Ela vive encastelada num mundo à parte. Órfã de mãe e com uma relação distante com o pai, Eric (Mateus Solano), a garota encontra apoio e segurança num bicho de pelúcia – uma fêmea de canguru chamada Flor.
Efeitos especiais em 3D dão vida ao brinquedo. Bebeth ganha até abraços do marsupial de mentirinha. É em quem ela mais confia, com quem desabafa, a quem pede conselhos. Seu porto seguro ilusório.
A estudante não é louca. Sofre de estresse pós-traumático ocasionado pelo acidente de carro no qual sua mãe morreu – ou apenas desapareceu; eis um dos mistérios da trama.

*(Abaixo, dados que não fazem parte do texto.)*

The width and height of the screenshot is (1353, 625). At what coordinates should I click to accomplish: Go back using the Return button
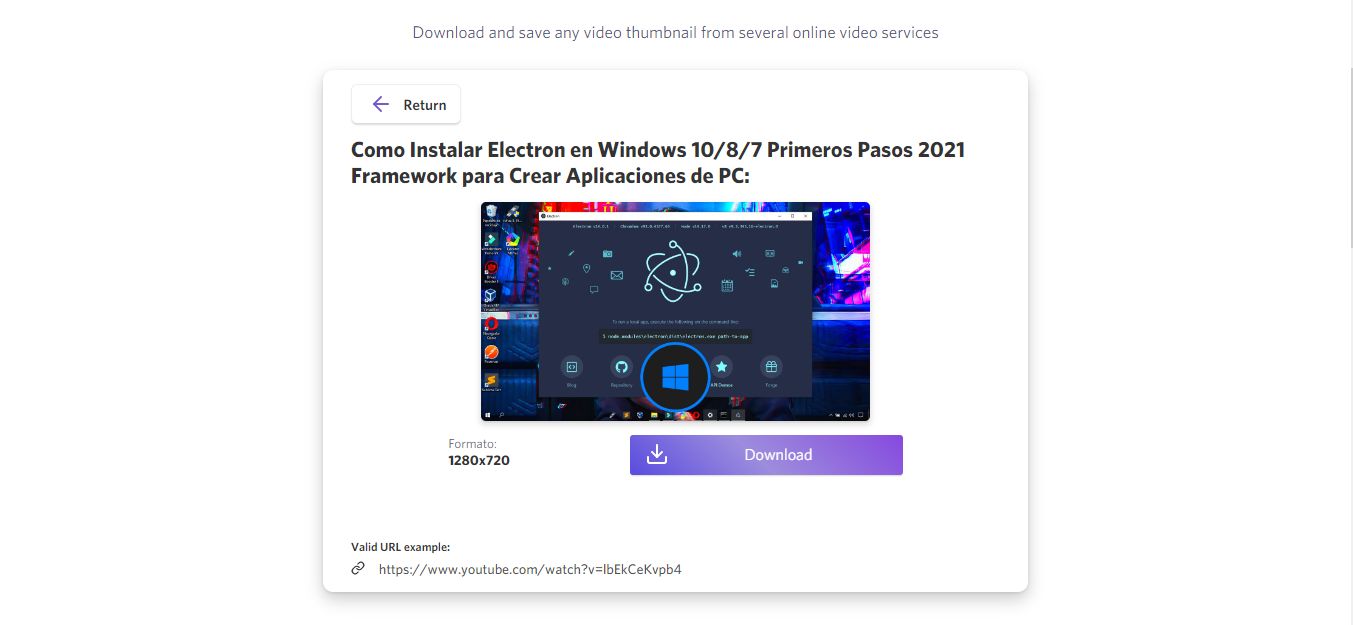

Sentindo-se solitária e desprotegida, viu numa pelúcia a substituição do amor materno, do apoio paterno, do suporte de amigos de carne e osso. Uma transferência afetiva mais comum do que se imagina.
A personagem possui um grau de poesia raramente visto em novelas contemporâneas e realistas. Mistura o universo infantil, o realismo fantástico (gênero que explora as ilimitadas possibilidades da fantasia) e o conflito existencial vivido por milhões de adolescentes mundo afora.
É um tipo dramatúrgico ‘fora da caixinha’. E está aí sua principal qualidade: o perfil diferente, lúdico, que pode causar estranhamento no telespectador. A teledramaturgia precisa de mais personagens assim, que fujam de estereótipos e clichês.
Em breve, o canguru Flor deixará de ‘ter vida’. Voltará a ser tão somente uma pelúcia. Tudo indica que Bebeth logo irá se libertar de seus traumas e provavelmente terá um final feliz e convencional com o namorado Márcio (Jaffar Bambirra). Este, aliás, também vive num mundo de sonhos: a família é dona de uma companhia de teatro de bonecos.
Ainda que Bebeth se transforme numa mocinha típica de comédia romântica, terá valido a pena a intenção da autora Claudia Souto de oferecer um pouco de poesia e originalidade à faixa das 19h da Globo.